Wednesday, July 28, 2004

DAVID WENT TO CANADA...& JOHNNY GOT HIS GUN

by Jack Random
www.dissidentvoice.org
July 17, 2004

David went to Canada, Dick received a college deferment, Charlie was granted conscientious objector status, George joined the National Guard, Sam was classified 4-F, and Johnny got his gun (see Dalton Trumbo’s Johnny Get Your Gun).

We all remember what happened to Johnny. He was shot down in Nam, a victim of the Tet Offensive, reduced to the unending nightmare of a living, thinking mind trapped in a body paralyzed to the eyes. He learned to communicate by blinking and by blinking he communicated the horror that was his life.

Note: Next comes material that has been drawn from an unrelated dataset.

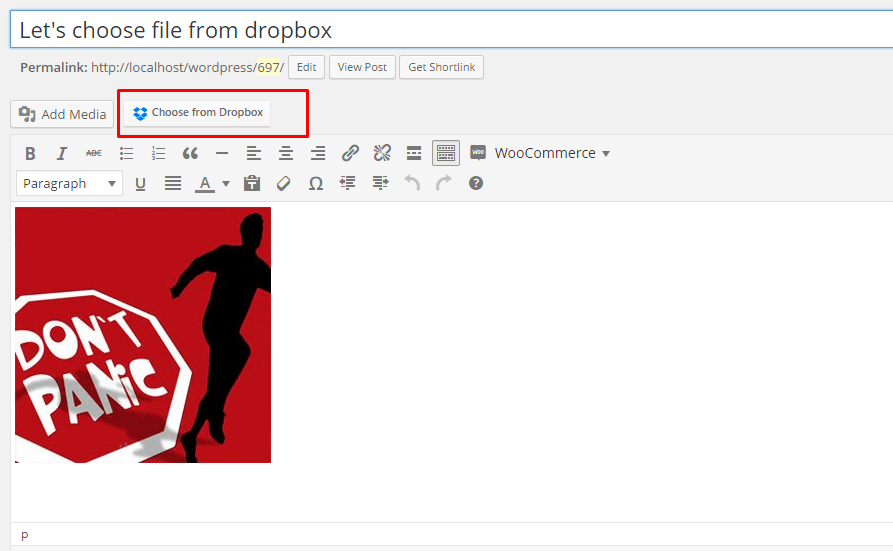The image size is (893, 551).
Task: Insert a special character with Omega icon
Action: click(316, 183)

To those who believe that military conscription is the answer to our growing need for soldiers: There never was and never will be an equitable draft. Those who believe that the inequities of the past can be corrected by legislative means have lost contact with reality. The wealthy and elite will never serve involuntarily and those who volunteer will serve in a manner their wealthy and elite parents demand.

The heroism of John Kerry and John Fitzgerald Kennedy belies the greater truth: The commanders of our military forces are neither fools nor morality’s slaves. They know who butters the bread and who stands between them and promotion. They will not send the prodigal sons and daughters of the ruling class to glorious death on the battlefields of foreign lands.

Johnny got his gun because he was nobody’s son, because he had no pedigree, because he had no connections to members of congress or secretaries of state, and because no one bothered to tell him the truth. No one bothered to tell him there were alternatives. Johnny got his gun because Johnny was a common boy who would never grow into a common man. Johnny got his gun because his life did not matter and his name was not on the social register.

Military conscription is a crime against humanity. Rationalizing the morality of an equitable draft is like condoning slavery or forced prostitution if it can be applied to all victims without prejudice. How is it easier to compel a child to kill than to force a child into hard labor or acts of depraved sex? It is an abomination and one that any mother understands by gut instinct.

Future generations will look back on this practice in wonder and amazement at how primitive this culture was, at how callously we sent our young and innocent souls to their ends, at how carelessly we threw away the best of our species, and how cruel we were to condemn the powerless to horrors beyond belief.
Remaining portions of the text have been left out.